Supplied records —
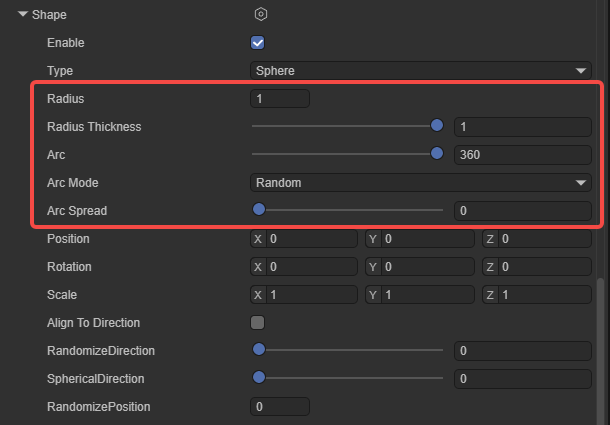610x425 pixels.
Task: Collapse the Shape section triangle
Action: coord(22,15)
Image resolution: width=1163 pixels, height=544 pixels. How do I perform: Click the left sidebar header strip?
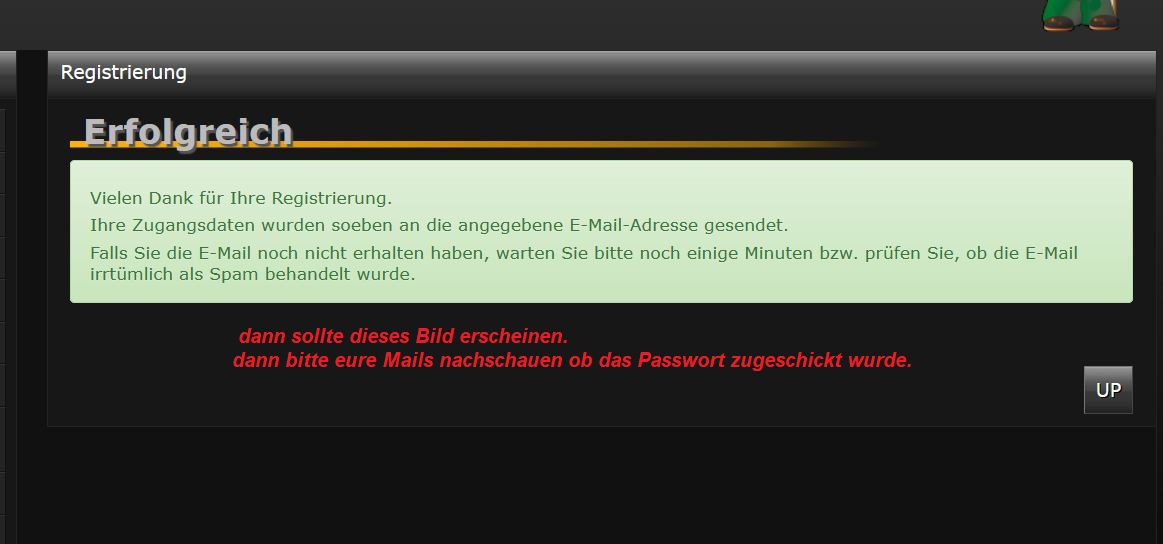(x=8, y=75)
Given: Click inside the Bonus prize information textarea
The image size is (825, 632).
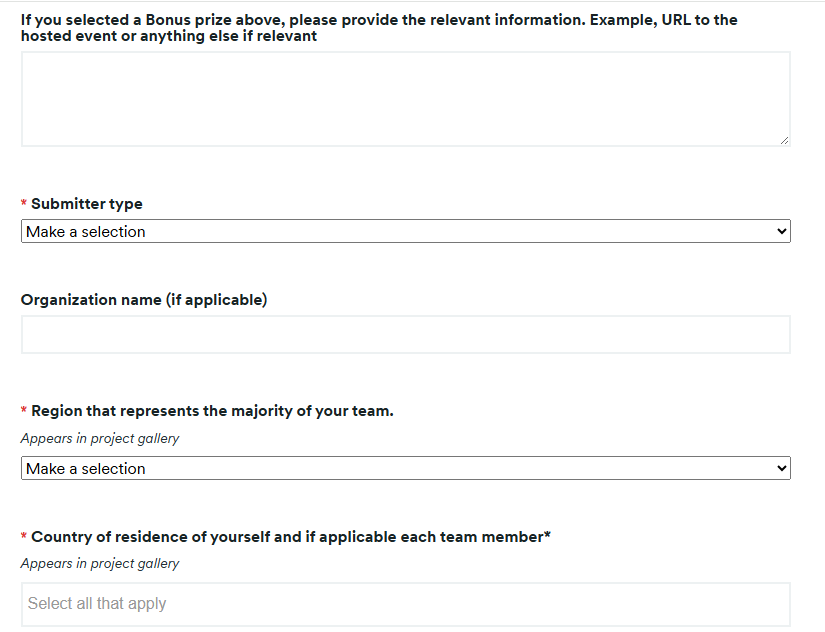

Assignment — Keeping pictures out, repeat exactly the lines from the one containing "Image resolution: width=1163" through the end of the listing.

Solution for this task —
Image resolution: width=1163 pixels, height=544 pixels. How do I perform: Click the left sidebar header strip?
(x=8, y=75)
Given: Click inside the Bonus prize information textarea
The image size is (825, 632).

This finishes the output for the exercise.